Nothing he does surprises his manager anymore.
“Shohei just seems like a superhero,” Roberts said. “In the biggest of games or the biggest of moments, he seems to always deliver.”
In the first-ever Opening Day matchup between two Japanese-born starting pitchers, Yamamoto and Shota Imanage combined to allow just one run, though atypical free passes limited Imanaga’s evening to four innings. Both starters already established their value in their first season in the big leagues last year.
There was more fascination around Wednesday’s starter for the Dodgers.
Sasaki’s debut went much better than Yamamoto’s a year ago, when the highest-paid pitcher in baseball surrendered five runs in a disastrous one inning of work. It was not a harbinger of things to come for Yamamoto, who registered a 2.53 ERA in his other 17 starts and shined in the World Series.
Sasaki prevented his debut outing from going off the rails similarly. He got an inning-ending double-play lineout to work out of trouble in the second inning before using his elite stuff to extinguish a bases-loaded jam himself with back-to-back strikeouts in the third.

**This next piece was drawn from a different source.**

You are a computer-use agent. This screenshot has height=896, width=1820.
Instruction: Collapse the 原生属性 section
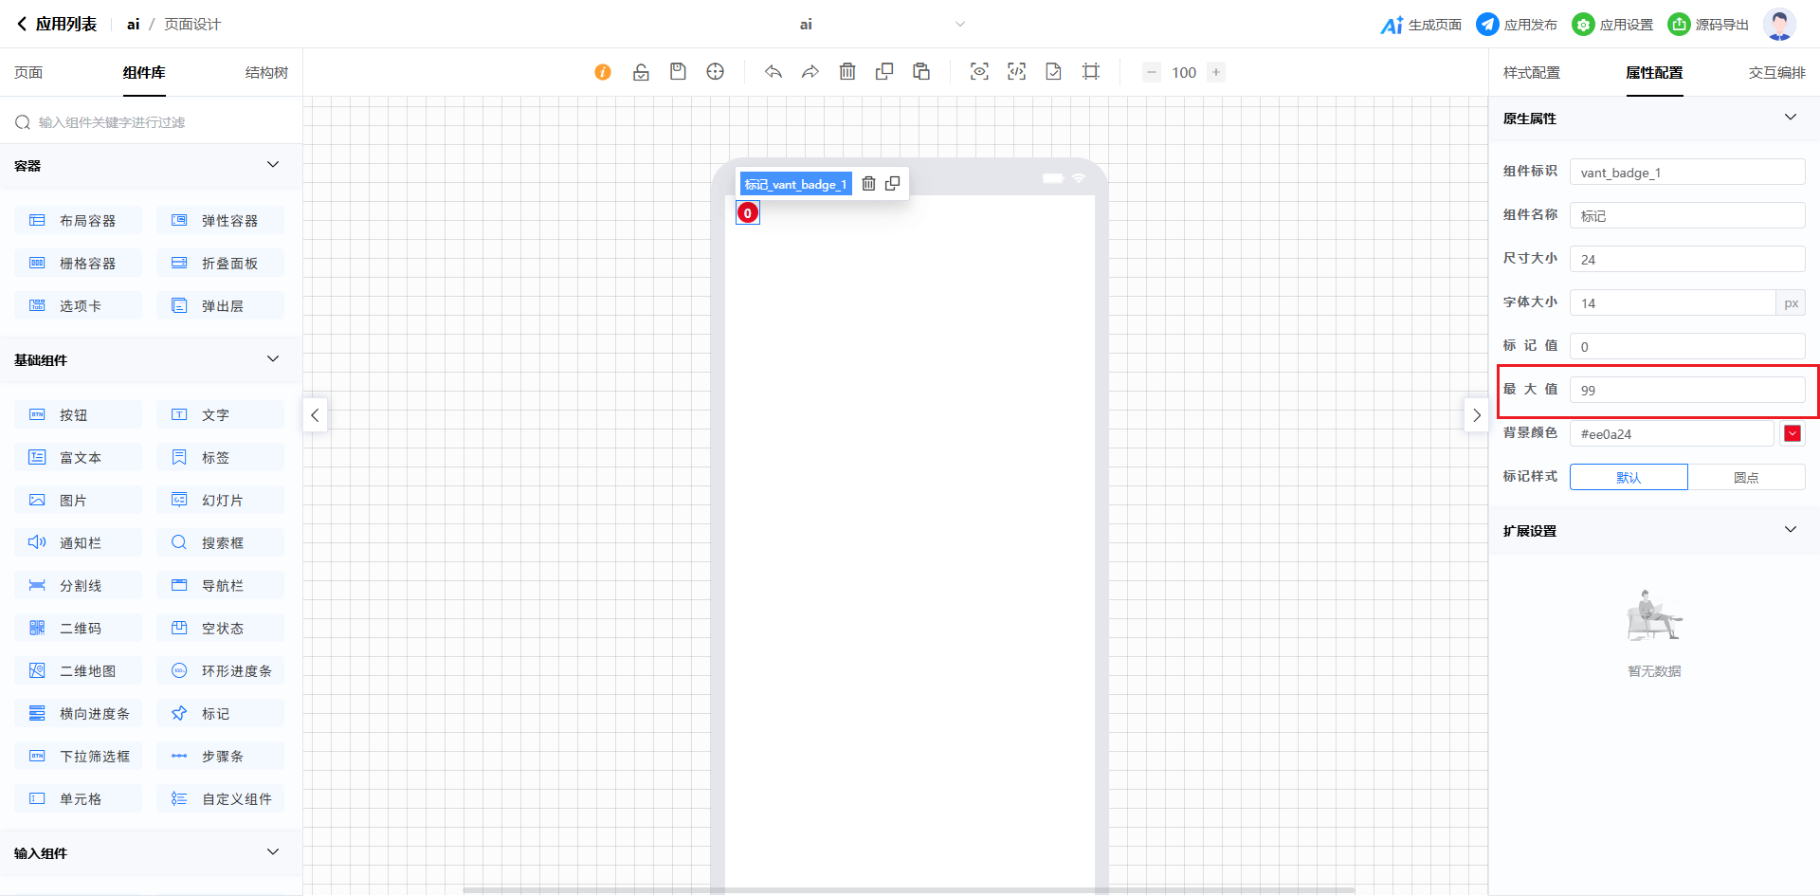click(x=1790, y=118)
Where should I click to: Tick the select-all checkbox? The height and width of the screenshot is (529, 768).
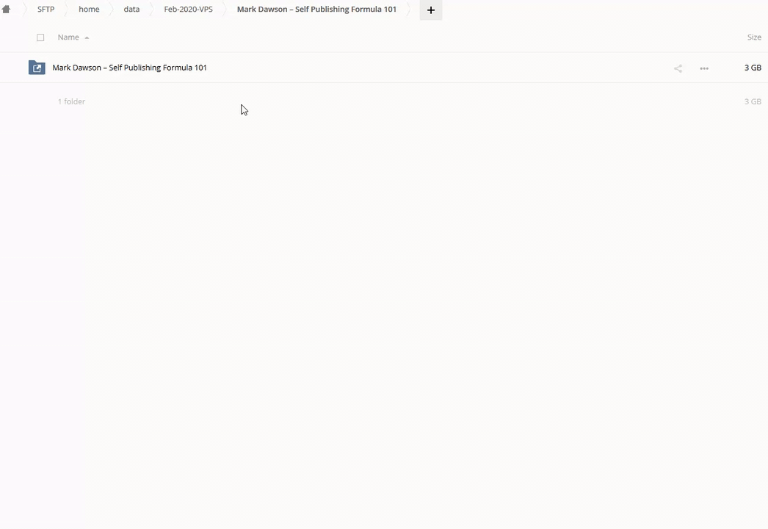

After an impressive Opening Day start, Roberts said he sees no reason why Yamamoto won’t be in the Cy Young conversation this season.
Equipped with an embarrassment of riches in their rotation, the Dodgers don’t need Sasaki to be that kind of star immediately.
But even in an imperfect debut, he offered glimpses of the stardom that could be ahead.
Rowan Kavner is an MLB writer for FOX Sports. He previously covered the L.A. Dodgers, LA Clippers and Dallas Cowboys. An LSU grad, Rowan was born in California, grew up in Texas, then moved back to the West Coast in 2014. Follow him on X at @RowanKavner.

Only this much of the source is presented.